TASK ITEM: Having read the records, set them all down exactly as they appear.

RECORDS SHOWN:
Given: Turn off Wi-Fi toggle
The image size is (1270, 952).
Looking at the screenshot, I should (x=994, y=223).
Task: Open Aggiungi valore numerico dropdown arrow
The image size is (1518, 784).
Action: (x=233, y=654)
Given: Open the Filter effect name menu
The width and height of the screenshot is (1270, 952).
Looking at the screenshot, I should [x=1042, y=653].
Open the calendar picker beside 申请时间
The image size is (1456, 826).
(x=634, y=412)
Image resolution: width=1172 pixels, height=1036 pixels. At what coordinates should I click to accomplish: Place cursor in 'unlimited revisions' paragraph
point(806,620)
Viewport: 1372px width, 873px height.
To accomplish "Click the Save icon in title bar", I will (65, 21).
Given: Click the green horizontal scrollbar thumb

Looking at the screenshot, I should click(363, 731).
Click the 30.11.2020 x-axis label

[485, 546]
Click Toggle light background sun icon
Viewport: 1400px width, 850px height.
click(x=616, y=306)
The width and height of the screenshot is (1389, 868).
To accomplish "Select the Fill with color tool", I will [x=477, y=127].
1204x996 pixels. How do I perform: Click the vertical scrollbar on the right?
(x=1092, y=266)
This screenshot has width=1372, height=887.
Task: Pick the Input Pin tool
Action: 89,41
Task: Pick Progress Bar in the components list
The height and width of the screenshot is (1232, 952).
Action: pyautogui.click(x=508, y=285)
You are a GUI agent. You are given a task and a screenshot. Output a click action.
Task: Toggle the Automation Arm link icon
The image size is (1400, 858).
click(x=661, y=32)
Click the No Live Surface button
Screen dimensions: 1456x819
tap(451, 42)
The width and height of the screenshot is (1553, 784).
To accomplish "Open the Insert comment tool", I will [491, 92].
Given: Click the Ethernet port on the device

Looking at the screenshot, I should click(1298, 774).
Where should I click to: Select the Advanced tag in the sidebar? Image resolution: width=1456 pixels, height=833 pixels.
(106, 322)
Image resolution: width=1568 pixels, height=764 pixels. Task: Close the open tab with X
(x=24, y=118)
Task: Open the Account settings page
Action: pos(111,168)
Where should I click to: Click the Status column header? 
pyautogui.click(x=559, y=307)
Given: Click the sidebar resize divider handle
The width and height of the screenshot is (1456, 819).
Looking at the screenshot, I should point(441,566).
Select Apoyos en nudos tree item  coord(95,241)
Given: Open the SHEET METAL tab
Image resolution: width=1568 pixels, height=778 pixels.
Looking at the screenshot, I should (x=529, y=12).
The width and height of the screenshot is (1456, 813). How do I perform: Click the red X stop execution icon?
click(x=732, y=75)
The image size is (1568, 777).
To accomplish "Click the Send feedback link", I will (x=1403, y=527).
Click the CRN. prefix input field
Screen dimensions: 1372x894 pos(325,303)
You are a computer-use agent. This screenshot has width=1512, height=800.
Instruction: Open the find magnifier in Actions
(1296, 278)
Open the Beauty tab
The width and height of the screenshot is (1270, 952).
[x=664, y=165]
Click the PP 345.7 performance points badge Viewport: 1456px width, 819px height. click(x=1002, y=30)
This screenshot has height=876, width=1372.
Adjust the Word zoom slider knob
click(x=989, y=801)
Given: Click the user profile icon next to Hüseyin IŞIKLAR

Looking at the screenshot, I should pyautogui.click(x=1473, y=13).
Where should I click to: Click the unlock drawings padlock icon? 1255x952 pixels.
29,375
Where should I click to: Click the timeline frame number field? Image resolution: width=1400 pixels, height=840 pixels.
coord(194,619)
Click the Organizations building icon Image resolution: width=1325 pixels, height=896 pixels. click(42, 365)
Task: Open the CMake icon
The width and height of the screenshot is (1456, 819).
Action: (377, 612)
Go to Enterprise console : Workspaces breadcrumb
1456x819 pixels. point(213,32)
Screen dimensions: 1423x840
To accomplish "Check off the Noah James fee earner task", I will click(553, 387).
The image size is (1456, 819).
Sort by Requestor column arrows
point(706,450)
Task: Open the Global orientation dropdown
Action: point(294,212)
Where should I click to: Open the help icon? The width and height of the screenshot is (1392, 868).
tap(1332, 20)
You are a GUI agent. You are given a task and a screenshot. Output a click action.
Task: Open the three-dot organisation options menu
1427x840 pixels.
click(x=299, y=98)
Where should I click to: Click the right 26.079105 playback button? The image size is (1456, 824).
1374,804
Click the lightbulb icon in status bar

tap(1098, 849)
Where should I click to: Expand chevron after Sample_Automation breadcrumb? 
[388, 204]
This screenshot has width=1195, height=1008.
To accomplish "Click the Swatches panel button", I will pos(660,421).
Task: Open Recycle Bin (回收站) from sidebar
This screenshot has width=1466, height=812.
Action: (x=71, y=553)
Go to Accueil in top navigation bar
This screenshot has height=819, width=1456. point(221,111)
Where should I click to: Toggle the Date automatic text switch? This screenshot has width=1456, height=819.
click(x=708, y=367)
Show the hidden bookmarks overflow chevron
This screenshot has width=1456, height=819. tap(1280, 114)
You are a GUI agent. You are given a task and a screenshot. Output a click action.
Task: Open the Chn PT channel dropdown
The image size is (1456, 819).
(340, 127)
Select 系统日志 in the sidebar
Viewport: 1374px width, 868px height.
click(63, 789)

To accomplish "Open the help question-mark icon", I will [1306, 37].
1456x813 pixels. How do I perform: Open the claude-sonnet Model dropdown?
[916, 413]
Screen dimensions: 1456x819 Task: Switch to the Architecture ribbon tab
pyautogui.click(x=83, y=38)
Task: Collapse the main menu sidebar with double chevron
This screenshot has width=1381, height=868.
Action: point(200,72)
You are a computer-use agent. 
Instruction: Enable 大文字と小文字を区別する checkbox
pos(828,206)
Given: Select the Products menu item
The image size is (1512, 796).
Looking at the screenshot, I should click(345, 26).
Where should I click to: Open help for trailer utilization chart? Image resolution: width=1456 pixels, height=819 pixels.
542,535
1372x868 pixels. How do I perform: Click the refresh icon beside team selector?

YOUR RESPONSE:
Given: Turn off Wi-Fi toggle
The image size is (1270, 952).
Looking at the screenshot, I should (x=994, y=223).
Task: Open Aggiungi valore numerico dropdown arrow
The image size is (1518, 784).
Action: (x=233, y=654)
Given: Open the Filter effect name menu
The width and height of the screenshot is (1270, 952).
Looking at the screenshot, I should [x=1042, y=653].
Open the calendar picker beside 申请时间
The image size is (1456, 826).
(x=634, y=412)
Image resolution: width=1172 pixels, height=1036 pixels. At what coordinates should I click to accomplish: Place cursor in 'unlimited revisions' paragraph
point(806,620)
Viewport: 1372px width, 873px height.
To accomplish "Click the Save icon in title bar", I will (65, 21).
Given: Click the green horizontal scrollbar thumb

Looking at the screenshot, I should click(363, 731).
Click the 30.11.2020 x-axis label

[485, 546]
Click Toggle light background sun icon
Viewport: 1400px width, 850px height.
click(x=616, y=306)
The width and height of the screenshot is (1389, 868).
To accomplish "Select the Fill with color tool", I will [x=477, y=127].
1204x996 pixels. How do I perform: Click the vertical scrollbar on the right?
(x=1092, y=266)
This screenshot has width=1372, height=887.
Task: Pick the Input Pin tool
Action: 89,41
Task: Pick Progress Bar in the components list
The height and width of the screenshot is (1232, 952).
Action: pyautogui.click(x=508, y=285)
You are a GUI agent. You are given a task and a screenshot. Output a click action.
Task: Toggle the Automation Arm link icon
The image size is (1400, 858).
click(x=661, y=32)
Click the No Live Surface button
Screen dimensions: 1456x819
tap(451, 42)
The width and height of the screenshot is (1553, 784).
To accomplish "Open the Insert comment tool", I will [491, 92].
Given: Click the Ethernet port on the device

Looking at the screenshot, I should click(1298, 774).
Where should I click to: Select the Advanced tag in the sidebar? Image resolution: width=1456 pixels, height=833 pixels.
(106, 322)
Image resolution: width=1568 pixels, height=764 pixels. Task: Close the open tab with X
(x=24, y=118)
Task: Open the Account settings page
Action: pos(111,168)
Where should I click to: Click the Status column header? 
pyautogui.click(x=559, y=307)
Given: Click the sidebar resize divider handle
The width and height of the screenshot is (1456, 819).
Looking at the screenshot, I should point(441,566).
Select Apoyos en nudos tree item  coord(95,241)
Given: Open the SHEET METAL tab
Image resolution: width=1568 pixels, height=778 pixels.
Looking at the screenshot, I should (x=529, y=12).
The width and height of the screenshot is (1456, 813). How do I perform: Click the red X stop execution icon?
click(x=732, y=75)
The image size is (1568, 777).
To accomplish "Click the Send feedback link", I will (x=1403, y=527).
Click the CRN. prefix input field
Screen dimensions: 1372x894 pos(325,303)
You are a computer-use agent. This screenshot has width=1512, height=800.
Instruction: Open the find magnifier in Actions
(1296, 278)
Open the Beauty tab
The width and height of the screenshot is (1270, 952).
[x=664, y=165]
Click the PP 345.7 performance points badge Viewport: 1456px width, 819px height. click(x=1002, y=30)
This screenshot has height=876, width=1372.
Adjust the Word zoom slider knob
click(x=989, y=801)
Given: Click the user profile icon next to Hüseyin IŞIKLAR

Looking at the screenshot, I should pyautogui.click(x=1473, y=13).
Where should I click to: Click the unlock drawings padlock icon? 1255x952 pixels.
29,375
Where should I click to: Click the timeline frame number field? Image resolution: width=1400 pixels, height=840 pixels.
coord(194,619)
Click the Organizations building icon Image resolution: width=1325 pixels, height=896 pixels. click(42, 365)
Task: Open the CMake icon
The width and height of the screenshot is (1456, 819).
Action: (377, 612)
Go to Enterprise console : Workspaces breadcrumb
1456x819 pixels. point(213,32)
Screen dimensions: 1423x840
To accomplish "Check off the Noah James fee earner task", I will click(553, 387).
The image size is (1456, 819).
Sort by Requestor column arrows
point(706,450)
Task: Open the Global orientation dropdown
Action: point(294,212)
Where should I click to: Open the help icon? The width and height of the screenshot is (1392, 868).
tap(1332, 20)
You are a GUI agent. You are given a task and a screenshot. Output a click action.
Task: Open the three-dot organisation options menu
1427x840 pixels.
click(x=299, y=98)
Where should I click to: Click the right 26.079105 playback button? The image size is (1456, 824).
1374,804
Click the lightbulb icon in status bar

tap(1098, 849)
Where should I click to: Expand chevron after Sample_Automation breadcrumb? 
[388, 204]
This screenshot has width=1195, height=1008.
To accomplish "Click the Swatches panel button", I will pos(660,421).
Task: Open Recycle Bin (回收站) from sidebar
This screenshot has width=1466, height=812.
Action: (x=71, y=553)
Go to Accueil in top navigation bar
This screenshot has height=819, width=1456. point(221,111)
Where should I click to: Toggle the Date automatic text switch? This screenshot has width=1456, height=819.
click(x=708, y=367)
Show the hidden bookmarks overflow chevron
This screenshot has width=1456, height=819. tap(1280, 114)
You are a GUI agent. You are given a task and a screenshot. Output a click action.
Task: Open the Chn PT channel dropdown
The image size is (1456, 819).
(340, 127)
Select 系统日志 in the sidebar
Viewport: 1374px width, 868px height.
click(63, 789)

To accomplish "Open the help question-mark icon", I will [1306, 37].
1456x813 pixels. How do I perform: Open the claude-sonnet Model dropdown?
[916, 413]
Screen dimensions: 1456x819 Task: Switch to the Architecture ribbon tab
pyautogui.click(x=83, y=38)
Task: Collapse the main menu sidebar with double chevron
This screenshot has width=1381, height=868.
Action: point(200,72)
You are a computer-use agent. 
Instruction: Enable 大文字と小文字を区別する checkbox
pos(828,206)
Given: Select the Products menu item
The image size is (1512, 796).
Looking at the screenshot, I should click(345, 26).
Where should I click to: Open help for trailer utilization chart? Image resolution: width=1456 pixels, height=819 pixels.
542,535
1372x868 pixels. How do I perform: Click the refresh icon beside team selector?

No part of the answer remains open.